Anyways!! So, I had my root canal done this morning as well. It really didn't hurt. In fact I think I may have fallen asleep during part of the procedure. What sucks though, is they can only give me Tylenol three for the pain. Tylenol does not affect me at all. The codeine.... it makes me shake, itch and throw up. After the initial numbing agents wore off I was in some major pain. I curled up on the couch crying. It was really sad and pathetic and a new low for me. Esp. because K was watching me cry. She climbed up on the couch and was like "what's wrong mommy? It's ok sweetie, Katherine's here. I'll make the pain go away. Let me give you a katherine kiss. all better." It was really sweet, but it still hurt. I ended up calling the dentist (crying) to make sure this kind of pain is normal. They were like yeah, normally we RX stronger narcotics but because you're pregnant we can't. It's going to hurt really bad for twenty-four hours and then the pain will be bad but not horrible. I thought I was going to die. My Bp was reaching scary levels and I was convinced the shaking from the codeine was a pre-seizure.

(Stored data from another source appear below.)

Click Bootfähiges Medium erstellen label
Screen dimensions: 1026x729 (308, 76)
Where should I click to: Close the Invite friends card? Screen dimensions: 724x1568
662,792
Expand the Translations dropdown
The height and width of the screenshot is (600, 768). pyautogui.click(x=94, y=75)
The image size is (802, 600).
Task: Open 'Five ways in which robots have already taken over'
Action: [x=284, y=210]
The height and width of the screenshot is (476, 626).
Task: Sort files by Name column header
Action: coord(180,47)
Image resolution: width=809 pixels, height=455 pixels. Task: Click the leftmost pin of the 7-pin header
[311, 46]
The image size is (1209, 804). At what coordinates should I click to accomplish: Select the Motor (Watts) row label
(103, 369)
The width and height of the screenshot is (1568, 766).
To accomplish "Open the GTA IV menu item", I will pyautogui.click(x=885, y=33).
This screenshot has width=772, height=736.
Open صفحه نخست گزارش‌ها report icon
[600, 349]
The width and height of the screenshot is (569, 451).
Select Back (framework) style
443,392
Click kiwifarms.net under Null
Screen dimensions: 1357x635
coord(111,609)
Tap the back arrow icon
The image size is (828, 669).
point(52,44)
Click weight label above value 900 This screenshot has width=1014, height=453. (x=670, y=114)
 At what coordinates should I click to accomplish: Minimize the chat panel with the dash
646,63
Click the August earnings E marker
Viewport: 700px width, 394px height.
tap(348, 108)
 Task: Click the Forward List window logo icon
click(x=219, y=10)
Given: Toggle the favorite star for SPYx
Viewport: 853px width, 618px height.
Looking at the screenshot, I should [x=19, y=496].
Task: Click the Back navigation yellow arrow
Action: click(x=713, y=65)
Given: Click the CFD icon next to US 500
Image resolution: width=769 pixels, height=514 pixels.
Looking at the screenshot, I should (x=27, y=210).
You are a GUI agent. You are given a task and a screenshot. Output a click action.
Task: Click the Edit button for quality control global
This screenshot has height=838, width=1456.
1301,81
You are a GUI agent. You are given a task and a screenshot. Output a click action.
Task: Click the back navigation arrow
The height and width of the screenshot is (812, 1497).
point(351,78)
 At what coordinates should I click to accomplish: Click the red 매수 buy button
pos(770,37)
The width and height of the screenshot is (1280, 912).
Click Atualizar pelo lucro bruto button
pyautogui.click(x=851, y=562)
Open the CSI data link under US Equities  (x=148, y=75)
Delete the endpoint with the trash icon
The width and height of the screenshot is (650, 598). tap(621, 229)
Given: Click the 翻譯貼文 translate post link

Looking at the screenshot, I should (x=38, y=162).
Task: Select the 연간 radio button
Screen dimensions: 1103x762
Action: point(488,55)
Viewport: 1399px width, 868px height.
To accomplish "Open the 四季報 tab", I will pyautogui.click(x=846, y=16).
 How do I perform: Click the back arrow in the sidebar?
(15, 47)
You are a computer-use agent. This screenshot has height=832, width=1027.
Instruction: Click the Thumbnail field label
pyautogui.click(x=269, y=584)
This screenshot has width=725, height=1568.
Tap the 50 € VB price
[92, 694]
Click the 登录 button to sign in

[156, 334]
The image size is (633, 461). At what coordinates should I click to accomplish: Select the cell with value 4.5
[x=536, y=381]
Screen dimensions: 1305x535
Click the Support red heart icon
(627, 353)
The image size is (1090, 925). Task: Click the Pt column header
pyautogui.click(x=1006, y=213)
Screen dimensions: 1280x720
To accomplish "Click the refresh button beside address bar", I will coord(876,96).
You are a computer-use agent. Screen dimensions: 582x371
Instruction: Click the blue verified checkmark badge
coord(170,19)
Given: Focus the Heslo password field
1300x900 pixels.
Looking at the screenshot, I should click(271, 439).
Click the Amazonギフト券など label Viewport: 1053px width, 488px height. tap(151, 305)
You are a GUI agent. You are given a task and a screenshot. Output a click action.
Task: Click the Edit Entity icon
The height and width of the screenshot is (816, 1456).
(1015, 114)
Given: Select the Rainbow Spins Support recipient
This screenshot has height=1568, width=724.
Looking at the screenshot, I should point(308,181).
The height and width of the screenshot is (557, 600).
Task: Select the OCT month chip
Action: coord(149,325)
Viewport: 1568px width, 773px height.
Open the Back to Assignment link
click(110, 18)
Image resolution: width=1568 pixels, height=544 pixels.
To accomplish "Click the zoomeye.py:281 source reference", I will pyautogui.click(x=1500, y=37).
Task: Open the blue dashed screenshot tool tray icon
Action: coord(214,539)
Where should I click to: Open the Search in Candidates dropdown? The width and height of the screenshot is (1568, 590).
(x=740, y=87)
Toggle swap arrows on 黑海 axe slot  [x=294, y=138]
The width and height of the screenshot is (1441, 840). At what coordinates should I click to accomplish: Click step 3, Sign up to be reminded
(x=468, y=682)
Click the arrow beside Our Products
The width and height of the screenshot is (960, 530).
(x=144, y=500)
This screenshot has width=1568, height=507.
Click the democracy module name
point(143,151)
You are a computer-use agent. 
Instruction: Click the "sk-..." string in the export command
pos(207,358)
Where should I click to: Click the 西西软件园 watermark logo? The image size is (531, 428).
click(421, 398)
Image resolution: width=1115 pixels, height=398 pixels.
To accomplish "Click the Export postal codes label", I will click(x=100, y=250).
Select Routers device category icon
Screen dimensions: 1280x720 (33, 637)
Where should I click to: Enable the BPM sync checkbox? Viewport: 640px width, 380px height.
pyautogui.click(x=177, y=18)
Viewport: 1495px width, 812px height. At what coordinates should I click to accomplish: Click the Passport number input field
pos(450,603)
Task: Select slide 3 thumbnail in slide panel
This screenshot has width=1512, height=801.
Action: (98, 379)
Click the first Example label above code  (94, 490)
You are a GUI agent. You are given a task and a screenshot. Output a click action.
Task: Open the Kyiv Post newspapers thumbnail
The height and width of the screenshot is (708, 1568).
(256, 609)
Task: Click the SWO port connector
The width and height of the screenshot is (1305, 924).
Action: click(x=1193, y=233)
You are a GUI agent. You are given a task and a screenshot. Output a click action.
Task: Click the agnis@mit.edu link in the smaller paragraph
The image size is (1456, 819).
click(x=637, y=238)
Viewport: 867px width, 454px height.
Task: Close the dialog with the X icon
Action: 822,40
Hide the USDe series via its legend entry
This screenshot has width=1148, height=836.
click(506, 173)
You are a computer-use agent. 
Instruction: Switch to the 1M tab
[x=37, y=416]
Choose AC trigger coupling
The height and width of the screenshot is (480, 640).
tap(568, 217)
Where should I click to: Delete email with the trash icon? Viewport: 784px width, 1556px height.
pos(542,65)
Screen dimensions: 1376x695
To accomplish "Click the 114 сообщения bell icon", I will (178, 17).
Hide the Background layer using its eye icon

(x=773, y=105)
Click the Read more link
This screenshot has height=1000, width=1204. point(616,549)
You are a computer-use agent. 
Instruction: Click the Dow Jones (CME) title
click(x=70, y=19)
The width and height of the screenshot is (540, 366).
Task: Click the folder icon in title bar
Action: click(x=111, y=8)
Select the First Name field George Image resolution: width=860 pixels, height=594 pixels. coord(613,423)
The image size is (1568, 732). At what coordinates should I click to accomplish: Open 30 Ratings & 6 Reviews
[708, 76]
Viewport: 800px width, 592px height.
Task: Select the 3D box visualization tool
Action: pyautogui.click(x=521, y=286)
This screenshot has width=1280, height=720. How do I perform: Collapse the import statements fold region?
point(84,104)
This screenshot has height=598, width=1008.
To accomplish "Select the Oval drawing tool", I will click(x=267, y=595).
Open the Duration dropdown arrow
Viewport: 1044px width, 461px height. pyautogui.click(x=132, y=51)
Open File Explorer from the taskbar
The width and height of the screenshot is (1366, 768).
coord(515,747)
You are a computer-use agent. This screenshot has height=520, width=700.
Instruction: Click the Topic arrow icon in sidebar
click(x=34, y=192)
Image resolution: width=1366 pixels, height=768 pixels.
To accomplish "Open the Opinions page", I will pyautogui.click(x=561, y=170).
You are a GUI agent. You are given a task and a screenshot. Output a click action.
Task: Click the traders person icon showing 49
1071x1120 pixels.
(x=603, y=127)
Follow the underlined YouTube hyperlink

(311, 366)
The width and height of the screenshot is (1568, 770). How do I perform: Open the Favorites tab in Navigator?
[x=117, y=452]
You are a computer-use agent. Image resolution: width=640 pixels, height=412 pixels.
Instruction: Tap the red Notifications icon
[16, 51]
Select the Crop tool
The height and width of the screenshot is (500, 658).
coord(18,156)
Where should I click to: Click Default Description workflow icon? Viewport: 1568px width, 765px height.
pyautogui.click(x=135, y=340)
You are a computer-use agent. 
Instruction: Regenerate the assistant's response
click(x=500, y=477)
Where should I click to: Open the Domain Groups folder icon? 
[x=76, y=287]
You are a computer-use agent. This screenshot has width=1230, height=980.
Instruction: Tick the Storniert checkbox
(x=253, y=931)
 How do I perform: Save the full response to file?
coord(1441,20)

Anyway, now I am staggering my pain medication with Advil, and tomorrow I will ask my doctor if all this Advil taking has harmed the baby. God, I hope not. Now it's over though. Tuesday I have to go back to the regular dentist so they can fill the cap that was drilled through today.
So, I went to my emergency dentist appointment today. They were great, really they were, but I forgot to tell them that I am pregnant. SO..... they had to wait for consent from my ob/gyn before they could start. Turns out I need a root canal, but since it is for a capped tooth I have to see a specialist tomorrow. They did give me some pain killers though. Wow, i got a lot accomplished with out pain. It was great. So, to recap I have a dr. appointment tomorrow, lab work, and I have to turn in my 24 hour urine collection (which has been a GIANT pain in the ass). Then I have the root canal. The following day I have another dr. appointment to discuss the labs. On Friday i have to see another dentist for different work. Saturday involves driving 2 1/2 hours to "family day" at my husbands base. Sunday- nothing yet and Monday is the drive to Atlanta for the maternal fetal appointment. To top it all off my feet are so swollen. At least my Bp is down. :)
***** OOOh! i have been working on my knitting and it is really coming along!